The purpose of this paper was to develop a conceptual framework, guided by actual psychiatric symptomatology, which helps to explain why we excuse a person who is suffering from a mental disorder while performing a particular harmful action.

In discussions on why it is that mental disorders exculpate, ‘free will’ has been mentioned as the crucial factor. In this paper I have been open to the relevance of free will-related concepts to explaining our moral intuitions with respect to mental disorder – leaving aside metaphysical issues and controversies. In fact, I took ‘free will’ as a starting point for the proposed model. Free will has different meanings to different people, therefore, like before (Meynen 2010), I articulated three senses or aspects of free will. Distinguishing between these three elements – instead of using the general concept of free will – enables one to be specific about what it is about the disorder that is morally salient in a particular case. Although these three elements appear to be helpful in explaining part of the cases in which we excuse a person due to the influence of a mental disorder, further factors are needed as well: mental disorders may result in extreme urges, false beliefs, and, finally, a lack of what I call ‘moral sensitivity’. Apart from free will, these three factors may be helpful to explain our intuitions in concrete cases. This implies that no single factor (free will, urge, false belief, or moral insensitivity) has sufficient explanatory power to communicate and articulate why we exculpate persons with a mental disorder who violated a moral norm.

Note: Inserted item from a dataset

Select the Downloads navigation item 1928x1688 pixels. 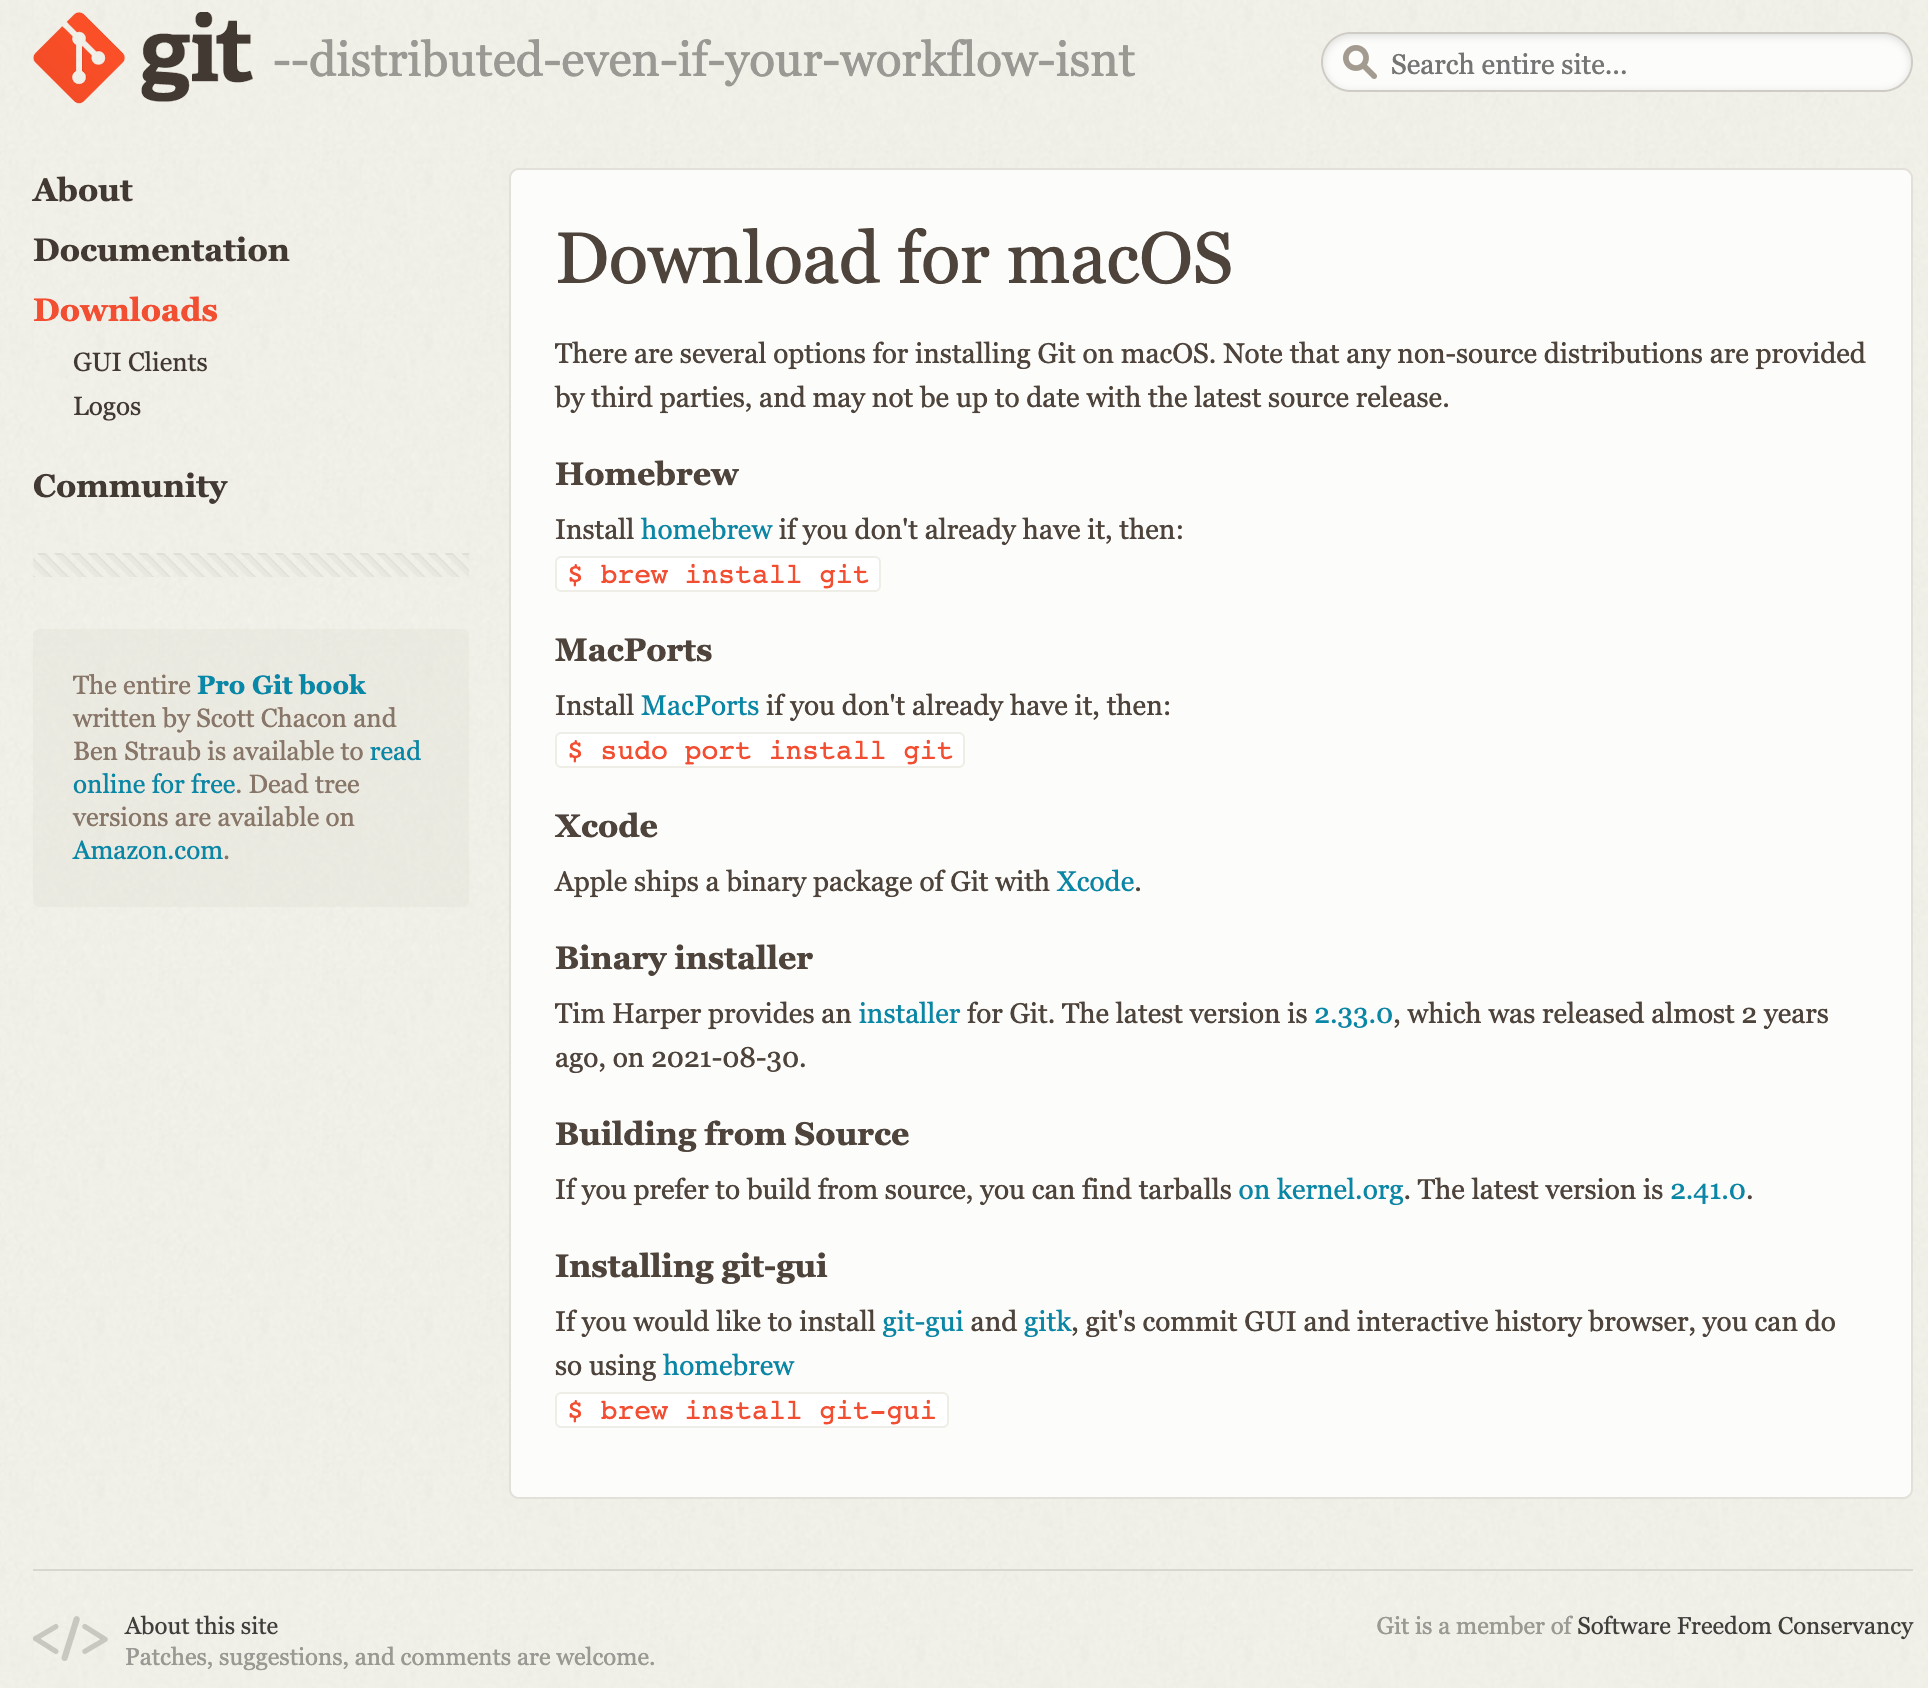[128, 308]
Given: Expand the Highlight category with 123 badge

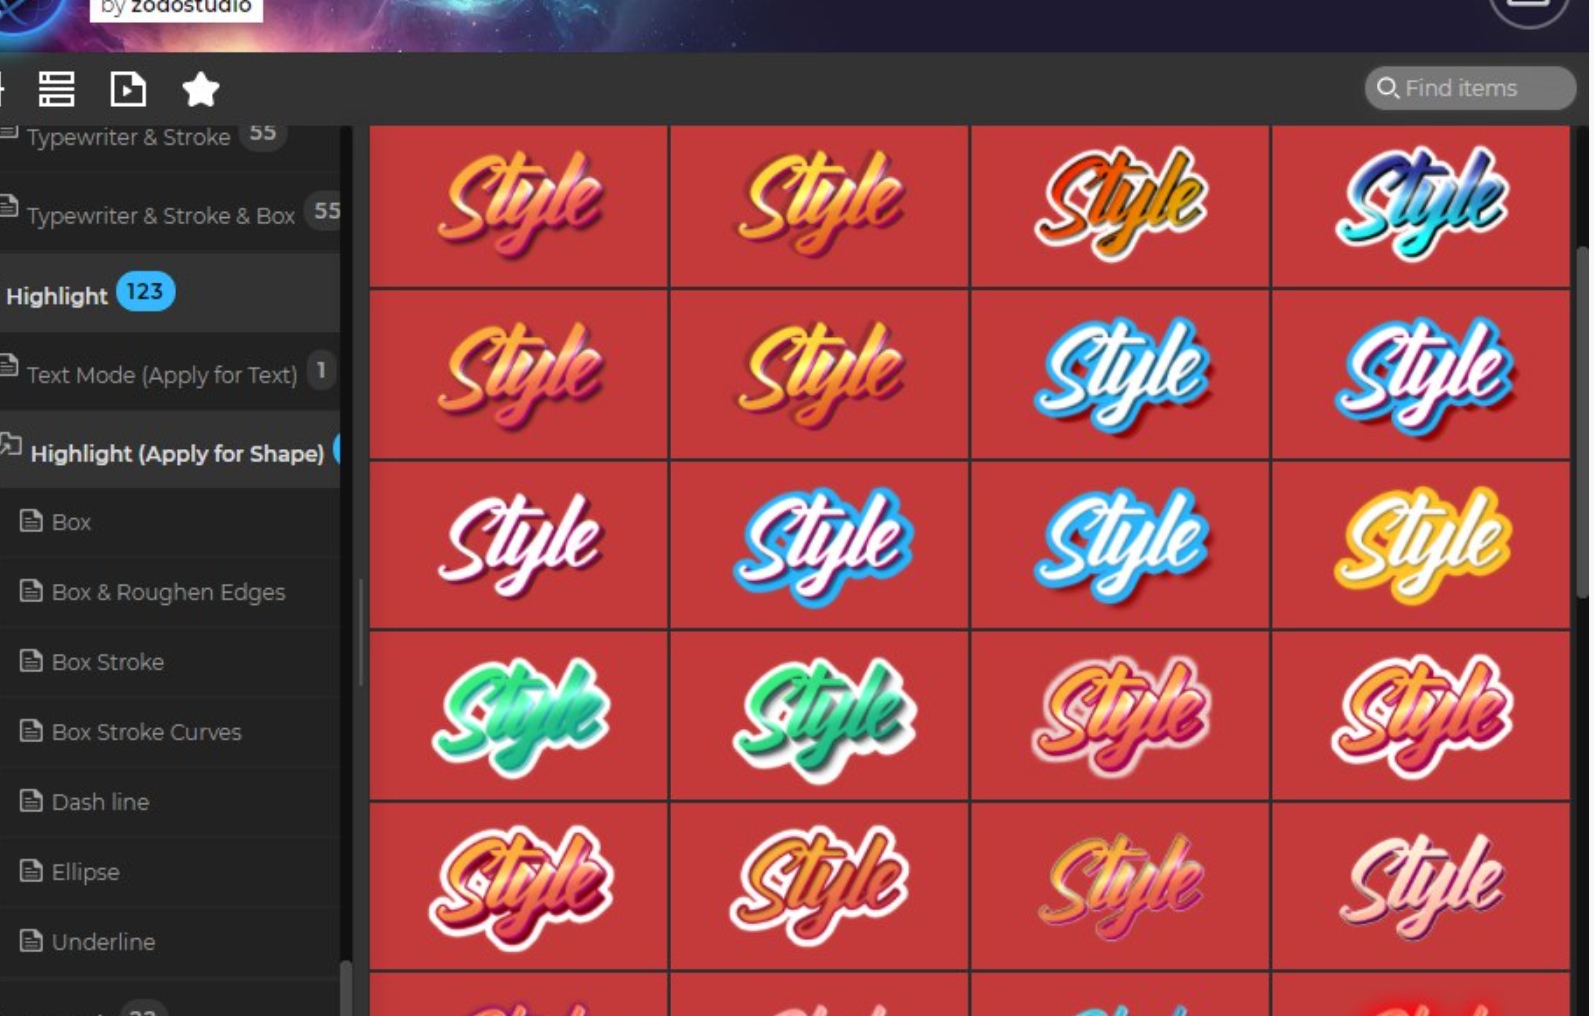Looking at the screenshot, I should coord(170,293).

Hopefully, the distinctions arrived at can facilitate the dialogue between those who do and do not think that a mental disorder excuses a person in a particular case. Such a dialogue could, in turn, lead to adjustments or additions to the proposed framework.

What makes us morally responsible agents? Within the context of the present chapter we can answer this question as follows: at least, the absence of a mental disorder influencing a person’s behaviour in one of the four ways identified by the framework.